>> START DATA LINES
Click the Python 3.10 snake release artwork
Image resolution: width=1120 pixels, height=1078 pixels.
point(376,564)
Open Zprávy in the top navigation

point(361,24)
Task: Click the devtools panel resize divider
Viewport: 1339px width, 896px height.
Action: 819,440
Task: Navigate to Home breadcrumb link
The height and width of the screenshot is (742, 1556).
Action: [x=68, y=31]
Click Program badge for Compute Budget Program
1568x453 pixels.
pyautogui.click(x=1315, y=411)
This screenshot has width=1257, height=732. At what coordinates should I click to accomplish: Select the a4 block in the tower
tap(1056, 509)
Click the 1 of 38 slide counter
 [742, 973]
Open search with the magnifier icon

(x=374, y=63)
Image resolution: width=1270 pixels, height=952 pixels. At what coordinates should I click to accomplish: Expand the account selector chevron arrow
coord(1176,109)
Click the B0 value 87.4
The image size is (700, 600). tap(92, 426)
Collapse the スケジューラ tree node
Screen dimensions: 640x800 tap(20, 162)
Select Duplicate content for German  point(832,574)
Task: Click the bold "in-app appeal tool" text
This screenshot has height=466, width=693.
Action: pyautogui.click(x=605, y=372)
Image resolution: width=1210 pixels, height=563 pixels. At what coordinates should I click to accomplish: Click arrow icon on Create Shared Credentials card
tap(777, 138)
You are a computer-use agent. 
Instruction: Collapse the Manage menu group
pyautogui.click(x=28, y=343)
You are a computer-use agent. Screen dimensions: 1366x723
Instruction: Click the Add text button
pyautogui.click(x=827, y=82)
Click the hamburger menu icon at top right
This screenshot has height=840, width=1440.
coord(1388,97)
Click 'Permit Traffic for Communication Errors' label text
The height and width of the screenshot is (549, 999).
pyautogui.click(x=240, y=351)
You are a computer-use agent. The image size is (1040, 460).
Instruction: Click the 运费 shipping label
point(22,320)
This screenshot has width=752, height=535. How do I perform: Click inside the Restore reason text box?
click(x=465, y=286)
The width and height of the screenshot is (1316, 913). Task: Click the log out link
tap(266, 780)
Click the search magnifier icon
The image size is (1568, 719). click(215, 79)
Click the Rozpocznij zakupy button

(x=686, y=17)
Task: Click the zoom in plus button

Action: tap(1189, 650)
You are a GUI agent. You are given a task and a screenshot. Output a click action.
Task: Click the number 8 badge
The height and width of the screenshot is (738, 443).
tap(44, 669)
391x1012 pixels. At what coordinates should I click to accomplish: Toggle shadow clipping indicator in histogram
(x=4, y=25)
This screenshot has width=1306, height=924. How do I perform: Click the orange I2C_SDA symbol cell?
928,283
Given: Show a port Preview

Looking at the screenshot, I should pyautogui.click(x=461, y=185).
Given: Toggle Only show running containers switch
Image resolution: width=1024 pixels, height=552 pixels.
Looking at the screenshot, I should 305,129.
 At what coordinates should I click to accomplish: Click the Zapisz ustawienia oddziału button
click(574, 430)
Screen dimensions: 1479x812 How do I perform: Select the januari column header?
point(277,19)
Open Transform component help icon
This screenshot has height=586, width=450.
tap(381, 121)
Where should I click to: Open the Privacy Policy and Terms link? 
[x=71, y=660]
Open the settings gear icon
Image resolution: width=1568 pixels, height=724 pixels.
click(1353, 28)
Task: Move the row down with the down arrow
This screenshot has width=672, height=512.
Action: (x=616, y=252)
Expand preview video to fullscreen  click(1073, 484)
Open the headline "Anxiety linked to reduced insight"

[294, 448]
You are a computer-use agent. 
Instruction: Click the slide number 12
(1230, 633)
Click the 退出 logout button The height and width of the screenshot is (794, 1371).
>> END DATA LINES
• DIRECTIONS:
Rewrite the data from the line containing "Open Transform component help icon" up to and including the line containing "click(1353, 28)", replacing "gear" with "cog" and changing nothing else.

• EXERCISE RESULT:
Open Transform component help icon
This screenshot has height=586, width=450.
tap(381, 121)
Where should I click to: Open the Privacy Policy and Terms link? 
[x=71, y=660]
Open the settings cog icon
Image resolution: width=1568 pixels, height=724 pixels.
click(1353, 28)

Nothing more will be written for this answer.